About
a fifth of companies are planning to hire in the last quarter of the year, but
worker sentiment is all over the map, and it’s not all that rosy. Just over 21
percent of companies are planning to hire either full-time or temporary workers
in the fourth quarter—which is consistent with 2009 hiring expectations for the
same quarter—according to a recent U.S.-based survey of 2,400 hiring managers
and 3,100 workers performed on behalf of USA Today and CareerBuilder.
The
big number from this study? Sixty-five percent of all companies are not
planning to add any additional headcount in the last three months of the year, although
27 percent plan to hire temporary workers.
Incidentally,
however, the industry with the highest percentage of plans to hire full-time or
temporary employees in the fourth quarter is IT at 27 percent, followed by
administrative (25%), engineering (12%), finance (12%), sales (10%) and
creative design (9%) industries.
"The
return to prerecession employment levels will take some time,” said CareerBuilder
CEO Matt Ferguson in an October 7 statement.
“Although the recession officially ended a year ago, we still have an economy
burdened by debt.

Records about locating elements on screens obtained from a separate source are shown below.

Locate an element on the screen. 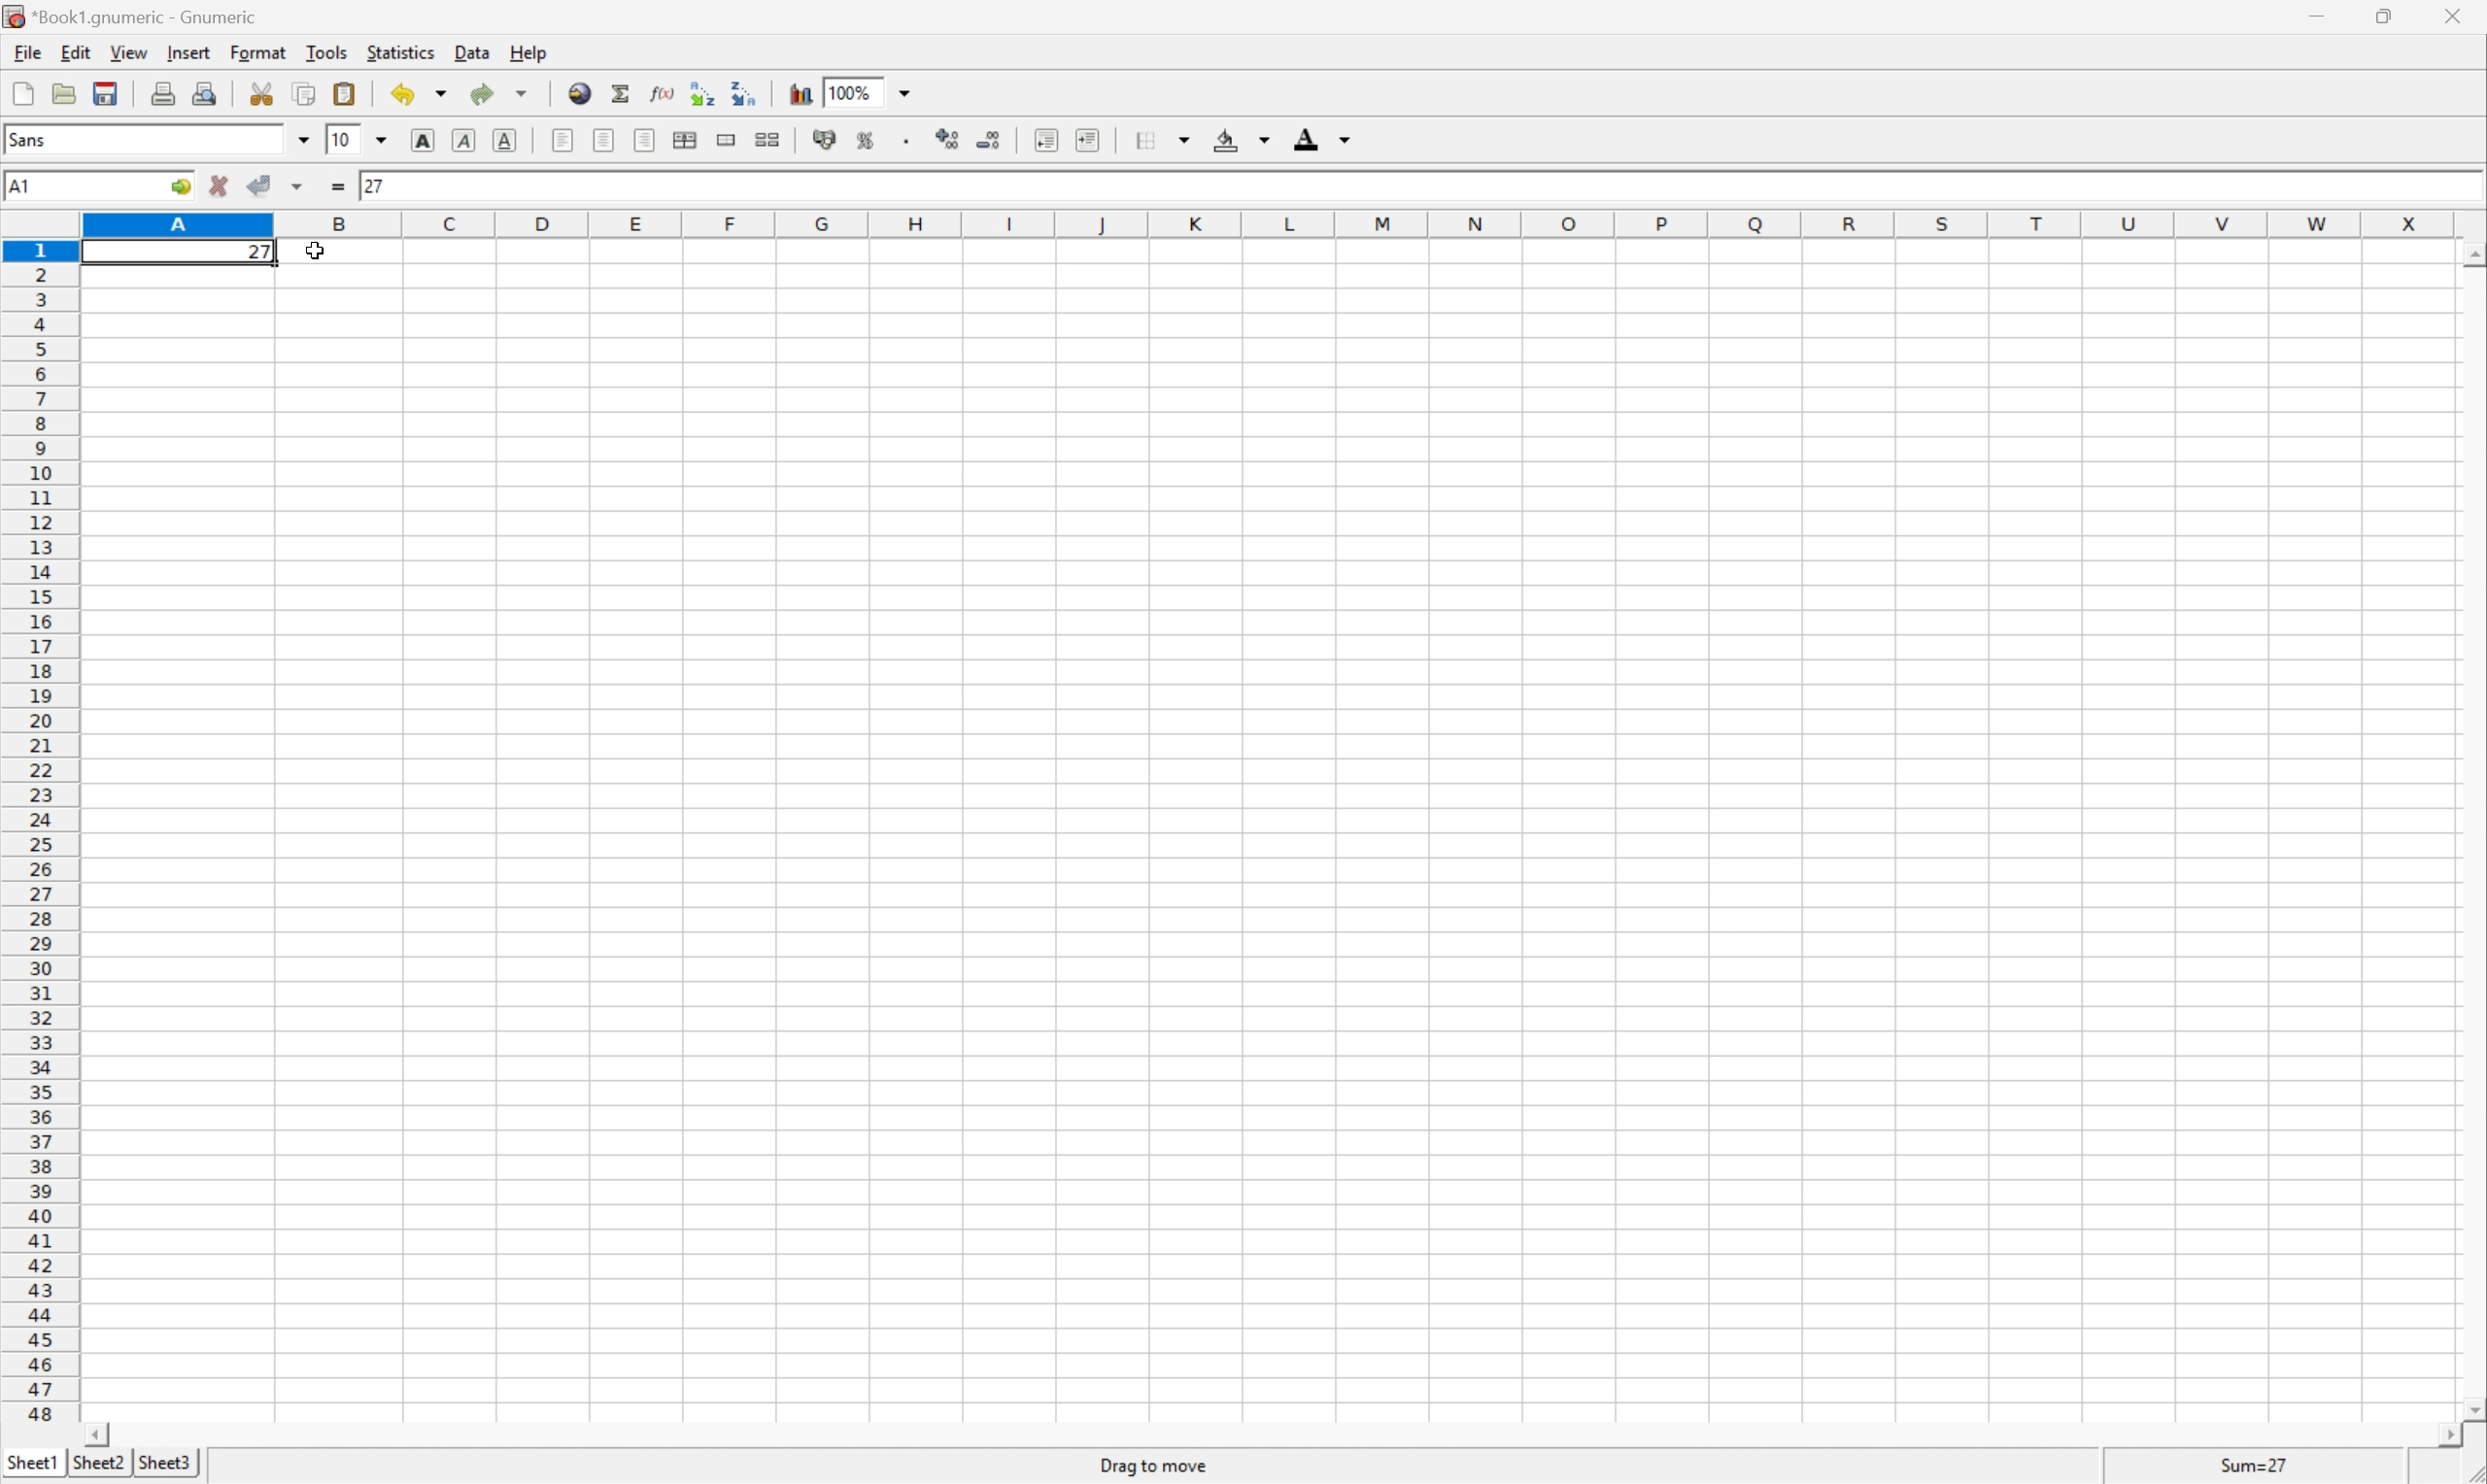 The height and width of the screenshot is (1484, 2487). Minimize is located at coordinates (2318, 16).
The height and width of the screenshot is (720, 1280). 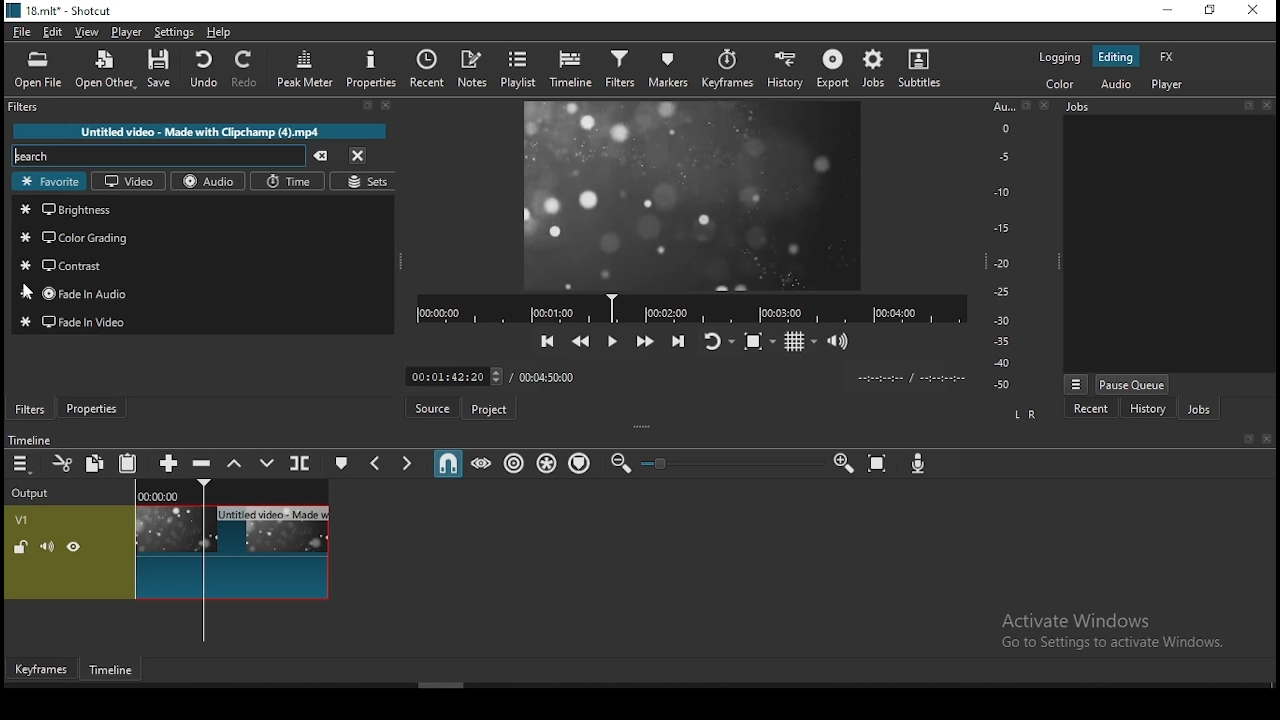 I want to click on color grading, so click(x=204, y=236).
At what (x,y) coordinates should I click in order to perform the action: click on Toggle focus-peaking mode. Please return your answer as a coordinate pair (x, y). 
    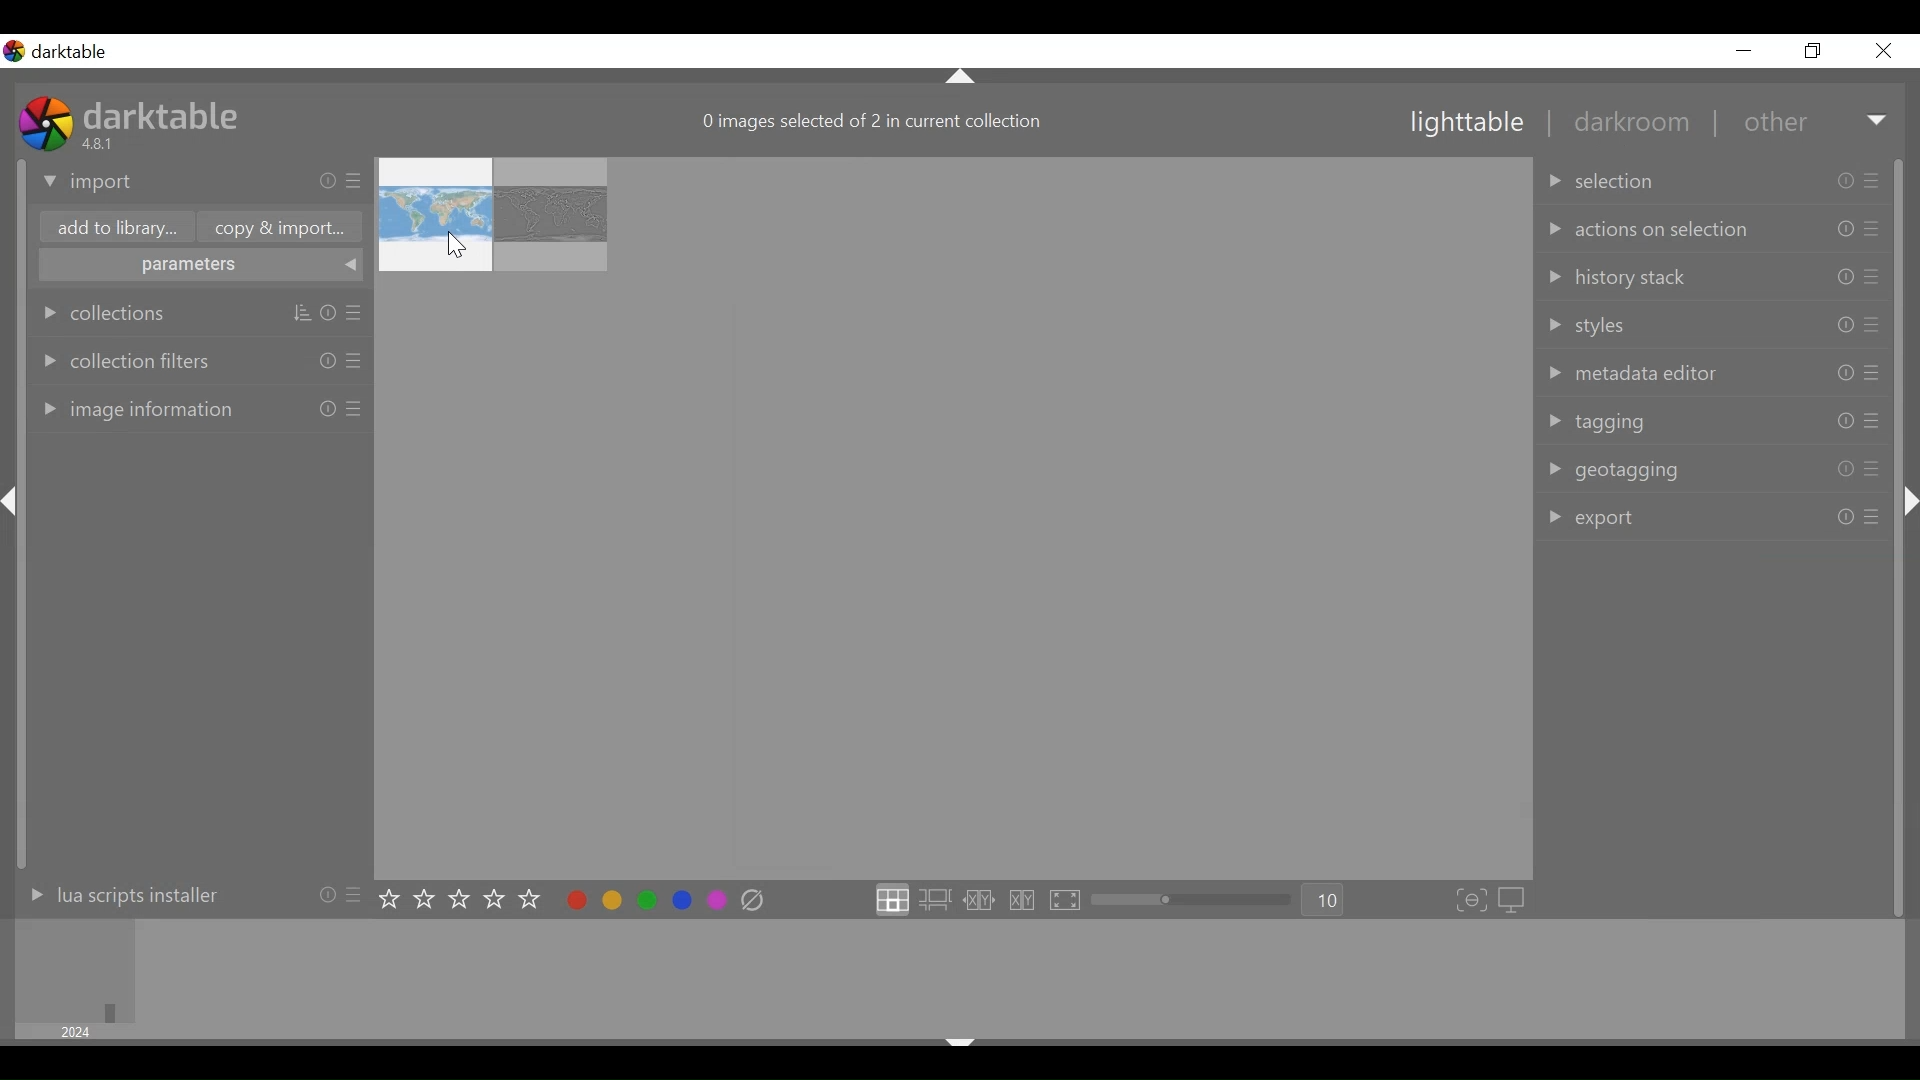
    Looking at the image, I should click on (1471, 902).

Employers are watchful and gradually augmenting their staffs
with permanent and temporary hiring."
Workers
don’t necessarily perceive the positive effects of this augmentation, as this
study and a similar one from Glassdoor.com
released October 7 show.
In
the CareerBuilder survey, 29 percent of workers feel underemployed, with 71
percent of those people reporting that their skills and experience are being
underused. Nearly half said they do not feel challenged at work, and another 30
percent said they do not feel that they have autonomy in their job. About one
in five workers took a job that was lower than his or her previous position.
There
are, however, some full time workers who report that they are happy with their
jobs. About half of employees said they were happier now at work than they were
a year ago, while the other half said they were not.
"Until
employees and unemployed job seekers see steady positive changes related to the
job market and their bank accounts, it's unlikely we'll see stability in
employment confidence, which is a significant indicator of consumer
confidence,” Rusty Rueff, Glassdoor.com's resident career expert, who headed
human resources for PepsiCo. and Electronic Arts, said in a statement.
A
Glassdoor survey of 2,400 workers found 56 percent of
employees reporting there were pay cuts in the third quarter at their company.